A Patient-Centered Approach: Treatment Strategies for Progression and Intolerance in R/R CLL - Episode 9
Panelists discuss how lisocabtagene maraleucel (liso-cel) CAR T-cell therapy shows promise in heavily pretreated CLL patients, particularly younger patients with high-risk disease features who can achieve durable remissions.

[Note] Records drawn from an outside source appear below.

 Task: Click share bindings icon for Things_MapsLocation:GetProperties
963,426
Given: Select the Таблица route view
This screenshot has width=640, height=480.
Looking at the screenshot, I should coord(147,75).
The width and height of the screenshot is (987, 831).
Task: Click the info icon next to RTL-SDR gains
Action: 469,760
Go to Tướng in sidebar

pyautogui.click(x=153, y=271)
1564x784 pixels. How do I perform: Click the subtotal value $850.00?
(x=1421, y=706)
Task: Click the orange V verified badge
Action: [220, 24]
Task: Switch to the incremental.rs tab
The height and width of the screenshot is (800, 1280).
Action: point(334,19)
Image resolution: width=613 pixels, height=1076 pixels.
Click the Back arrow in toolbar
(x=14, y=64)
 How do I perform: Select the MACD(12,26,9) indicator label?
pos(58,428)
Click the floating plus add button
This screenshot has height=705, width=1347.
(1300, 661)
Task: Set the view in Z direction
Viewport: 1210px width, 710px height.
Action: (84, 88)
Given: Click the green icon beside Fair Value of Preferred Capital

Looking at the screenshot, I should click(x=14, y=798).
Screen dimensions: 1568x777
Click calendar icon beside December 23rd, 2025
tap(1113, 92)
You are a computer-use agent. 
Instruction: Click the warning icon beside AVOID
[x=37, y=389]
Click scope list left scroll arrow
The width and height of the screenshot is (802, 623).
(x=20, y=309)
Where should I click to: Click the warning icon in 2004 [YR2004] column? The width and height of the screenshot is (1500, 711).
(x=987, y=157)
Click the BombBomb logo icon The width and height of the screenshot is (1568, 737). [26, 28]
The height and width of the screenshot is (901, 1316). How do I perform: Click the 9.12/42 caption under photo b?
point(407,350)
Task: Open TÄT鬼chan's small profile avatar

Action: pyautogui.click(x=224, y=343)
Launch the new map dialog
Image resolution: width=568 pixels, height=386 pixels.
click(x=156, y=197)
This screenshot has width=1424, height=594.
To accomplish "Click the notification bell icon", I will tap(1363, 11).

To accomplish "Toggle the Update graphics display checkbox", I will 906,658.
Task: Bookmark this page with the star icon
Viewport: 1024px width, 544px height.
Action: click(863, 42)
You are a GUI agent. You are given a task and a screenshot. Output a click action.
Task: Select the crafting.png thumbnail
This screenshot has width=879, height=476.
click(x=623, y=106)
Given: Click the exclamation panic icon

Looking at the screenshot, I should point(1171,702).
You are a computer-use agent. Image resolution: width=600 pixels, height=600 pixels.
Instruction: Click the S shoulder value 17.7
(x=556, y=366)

CAR-T Cell Therapy in CLL Management
Lisocabtagene maraleucel (liso-cel) received FDA approval based on the TRANSCEND CLL 004 trial, which studied patients with at least two prior therapies including both covalent BTK and BCL-2 inhibitors. The trial demonstrated overall response rates around 40% with 22% complete responses and notable rates of undetectable minimal residual disease. CAR-T therapy selection requires careful consideration of patient age, fitness level, and disease characteristics. While CLL predominantly affects older patients, younger patients with high-risk features who have exhausted targeted therapies represent ideal candidates due to the potential for durable complete remissions extending beyond ten years in some cases. Recent data suggest that BTK inhibitor bridging therapy may improve CAR-T cell outcomes, with ibrutinib showing particular promise in enhancing T-cell function and CAR-T efficacy. Patient selection factors including disease bulk (lymph nodes under 5 cm associated with better responses) and timing of CAR-T referral relative to disease control are important considerations for optimizing outcomes.